Bibliomancia: lectura de la novela breve ”Pálidos” de Eric Carvajal

Publicado el 7 de Junio del 2010 | 4

paLIDOS

Por Marisol Utreras Guerra

Debo confesarlo, no fue fácil leer “Pálidos” (Puerto Alegre, 2009) y no porque sea un libro extenso o aburrido, al contrario, sorprende que tan pocas páginas puedan contener tanta hondura, pero el oscuro hermetismo que lo circunda me hacía sentir como una intrusa, hurgando en lo que no debía. Su lectura me dio la sensación de estar mirando por el ojo de la cerradura, viendo sólo una parte de la escena, y quedando oculto todo el resto, incluyendo diálogos y personajes, cuyas vidas y avatares apenas se insinúan.

La trama es estremecedora, por decir lo menos. En un pueblo pesquero cuyos varones se dedican a capturar serpientes de mar, habitan los pálidos, inquietantes seres “transformados” de manera horrible en engendros atemorizantes, de manera muy similar que nuestro chilote invunche o imbunche del mapudungun ifünche: “persona deforme”. Este proceso comienza “cuando no son tan pequeños, les injertan alas, les añaden garras y ojos nocturnos, les estiran los huesos o se los ahuecan…”

El hilo conductor del libro, que está estructurado en relatos breves, es la presencia de estos seres que alteran cotidianamente la vida de los lugareños, los divisan sobre los techos, se esconden de la luz o moran de manera subrepticia en los subterráneos de las casas. Les odian, dicen que roban niños y se los comen, son verdaderos parásitos ¡no merecen vivir!, esa es la consigna del pueblo  y como en las mejores estampas medievales, parten con palos, piedras, fierros y antorchas a exterminarlos.

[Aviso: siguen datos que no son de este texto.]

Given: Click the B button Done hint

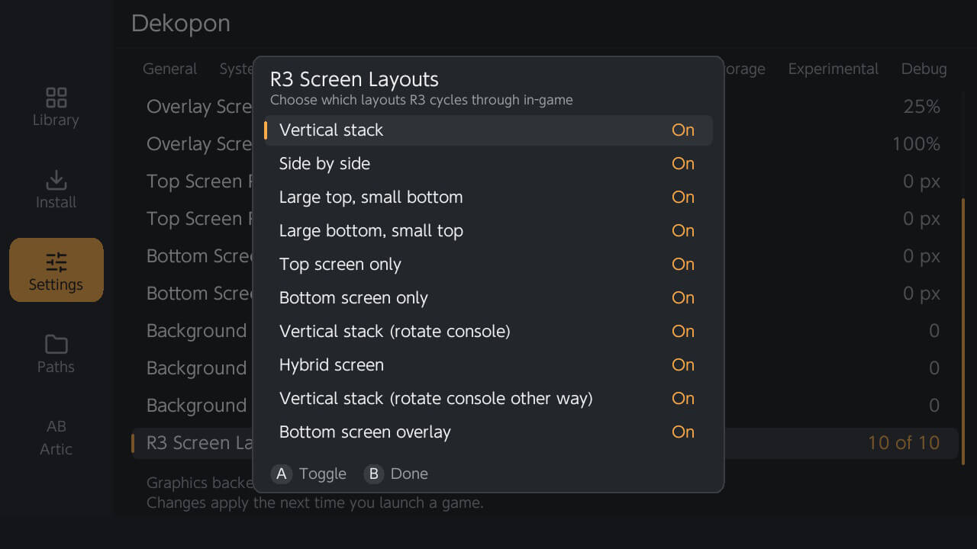Looking at the screenshot, I should pyautogui.click(x=396, y=474).
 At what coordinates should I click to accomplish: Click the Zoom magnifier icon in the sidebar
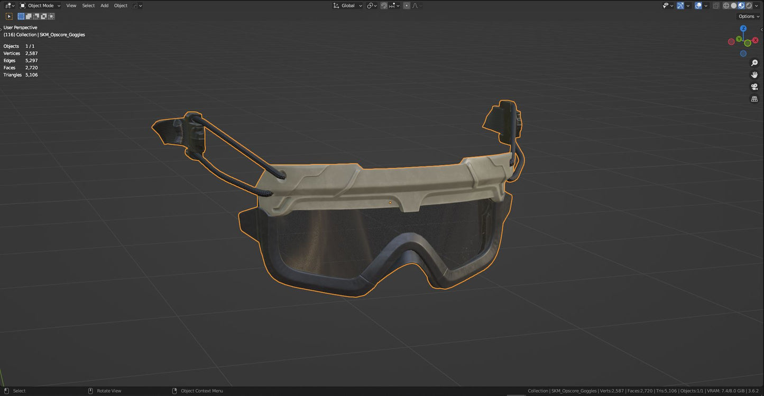[x=754, y=62]
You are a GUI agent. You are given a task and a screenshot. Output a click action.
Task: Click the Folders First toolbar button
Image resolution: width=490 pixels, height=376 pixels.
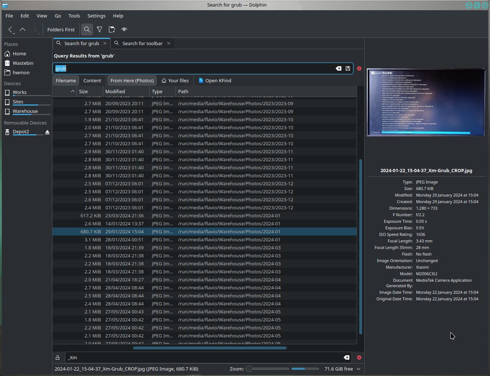tap(61, 29)
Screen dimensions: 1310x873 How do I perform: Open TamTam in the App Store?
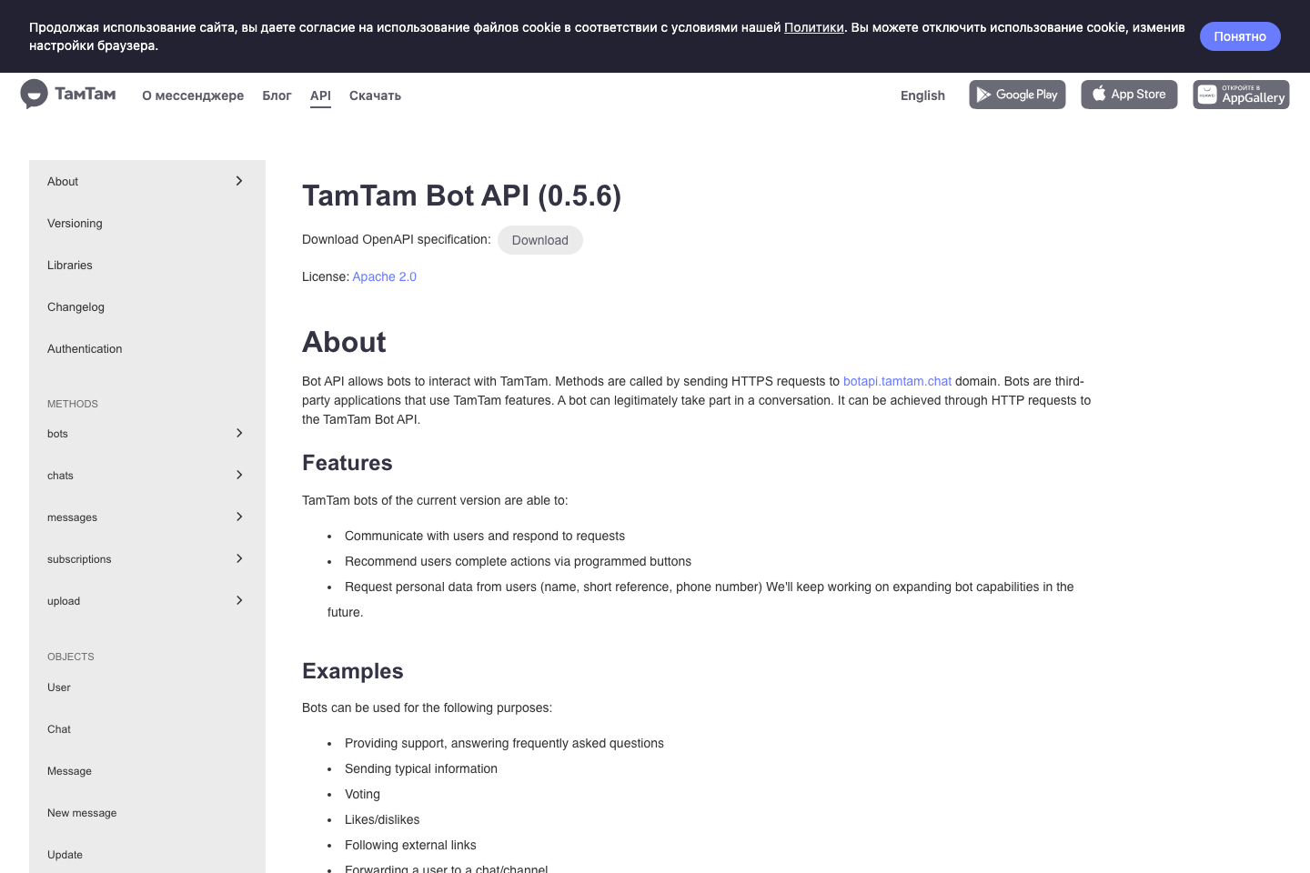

El autor describe con pulcra elegancia escenas crudas y sangrientas, mas la fina línea se mantiene intacta, y en vez de la obscena obviedad del “gore”, nos encontramos con una pluma certera  que logra traspasar al (indefenso) lector el horror de la barbarie humana, presente en todo tiempo y lugar sin excepción, y para escapar de ella  “una mujer está embutida en su lecho, cubierta de pies a cabeza con todas las frazadas de la casa, para alejar el frío y no oír el ruido ensordecedor de afuera. Pero es inevitable ver como el alado yace sobre la vereda de polvo, ardiendo lentamente sobre un charco de tinta que comienza a crecer. – Basta… basta…”

Es doloroso leer “Pálidos”, sentí que esos pobres y contrahechos seres  retrataban todos los excesos, prejuicios, maltratos, ghettos, torturas y persecuciones de toda la historia de la humanidad.

El libro, físicamente, es de una pálida  belleza, donde se nota la experimentada mano de su autor, a quien conocí en primera instancia como editor de “Puerto Alegre”. Me sorprendió gratamente la forma en que estructuró el índice, el cual oculta un texto poético que sólo ve la luz al leerlo de manera continua. Interesante y creativo aporte.

En sus tapas blancas resalta la ilustración justa y precisa que retrata a la perfección el tema: un muñeco de madera  con  inquietantes alas rojas sobre  fondo negro, y aunque carece de rostro, se ve infinitamente triste.